### DATA FOR THIS TASK:
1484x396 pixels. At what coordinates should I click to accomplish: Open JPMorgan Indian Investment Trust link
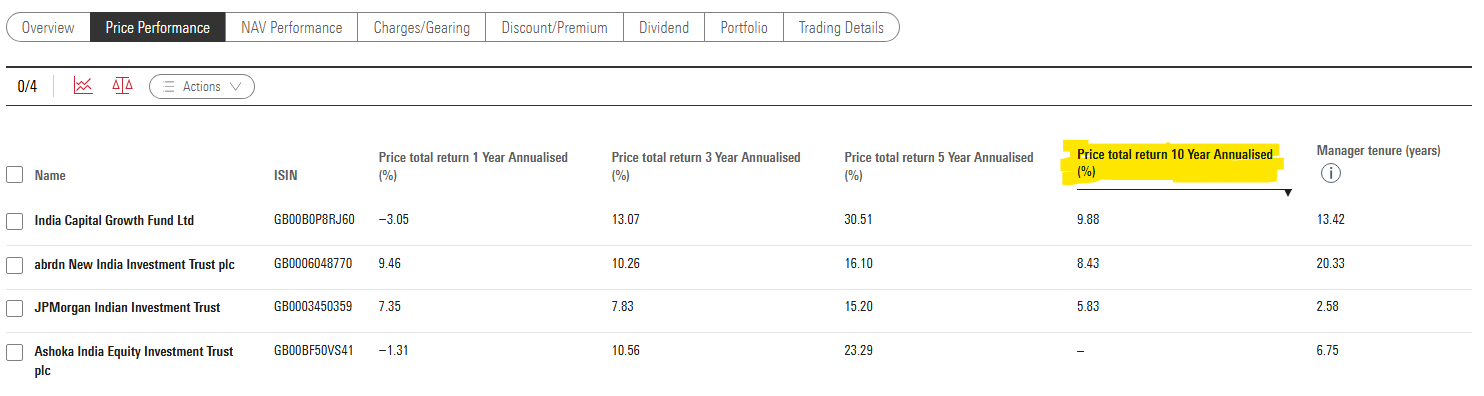click(128, 307)
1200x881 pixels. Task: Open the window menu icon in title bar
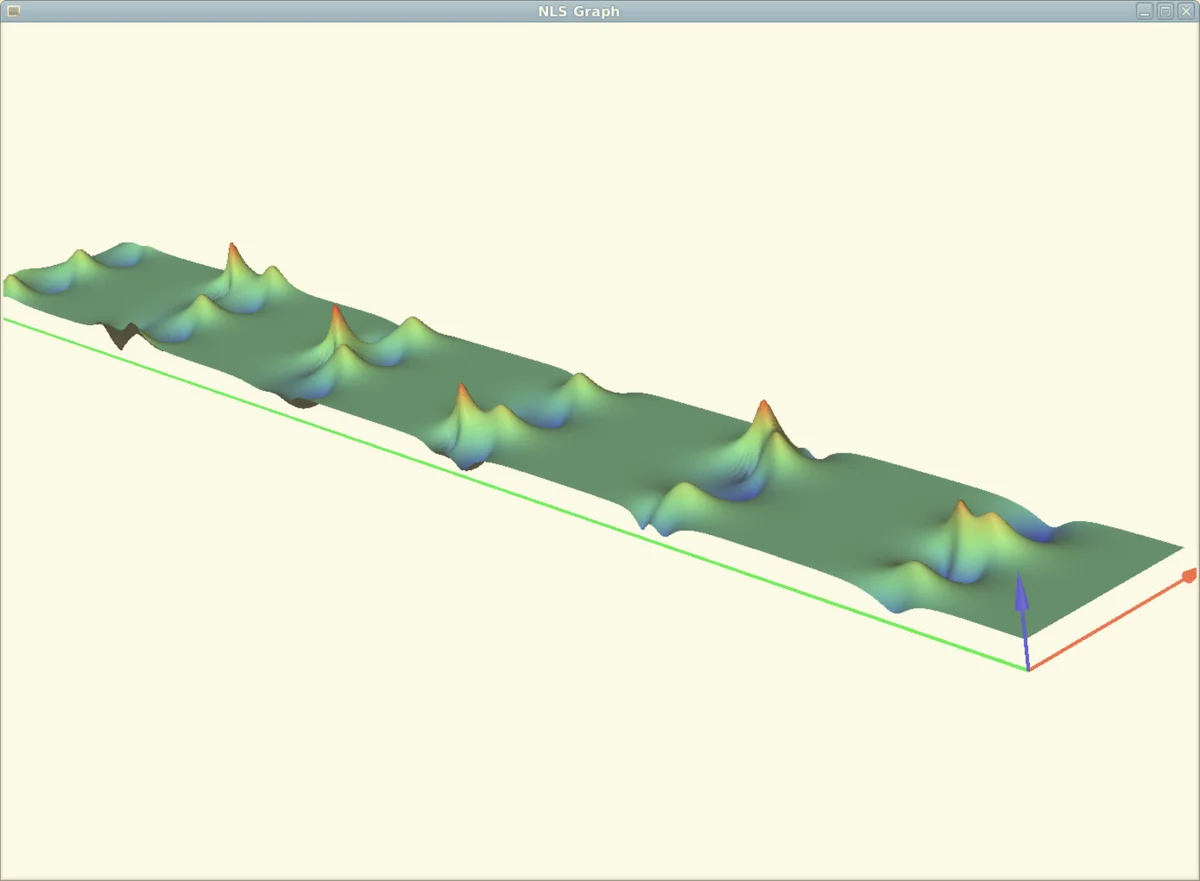click(x=13, y=11)
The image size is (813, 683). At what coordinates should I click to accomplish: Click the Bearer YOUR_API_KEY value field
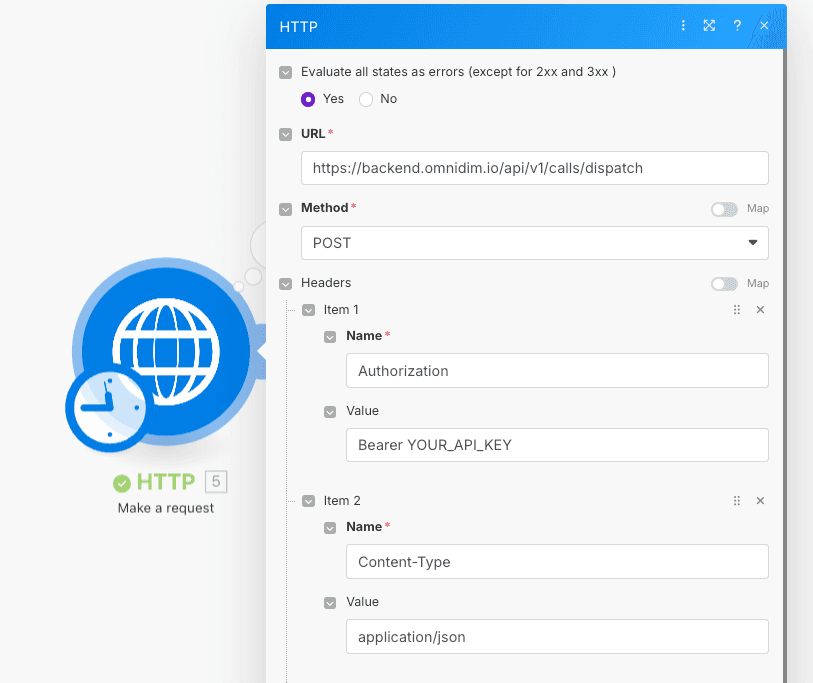[x=556, y=445]
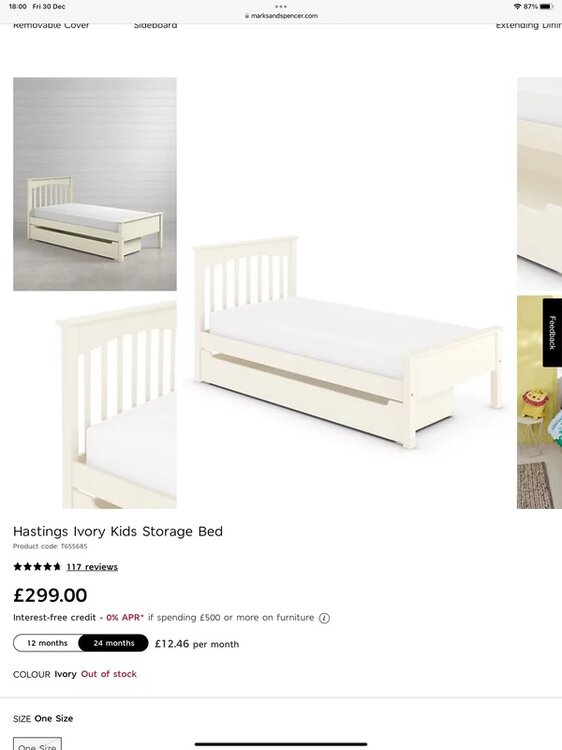Open the 0% APR* credit details link
The width and height of the screenshot is (562, 750).
click(x=125, y=618)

### YOUR TASK:
All lines of the material above should be returned unchanged, but no pictures should be included.

### RESPONSE:
1484x396 pixels. At what coordinates should I click to accomplish: Open JPMorgan Indian Investment Trust link
click(128, 307)
1200x881 pixels. Task: Open the window menu icon in title bar
click(x=13, y=11)
The image size is (813, 683). At what coordinates should I click to accomplish: Click the Bearer YOUR_API_KEY value field
[x=556, y=445]
Open the 0% APR* credit details link
The width and height of the screenshot is (562, 750).
click(x=125, y=618)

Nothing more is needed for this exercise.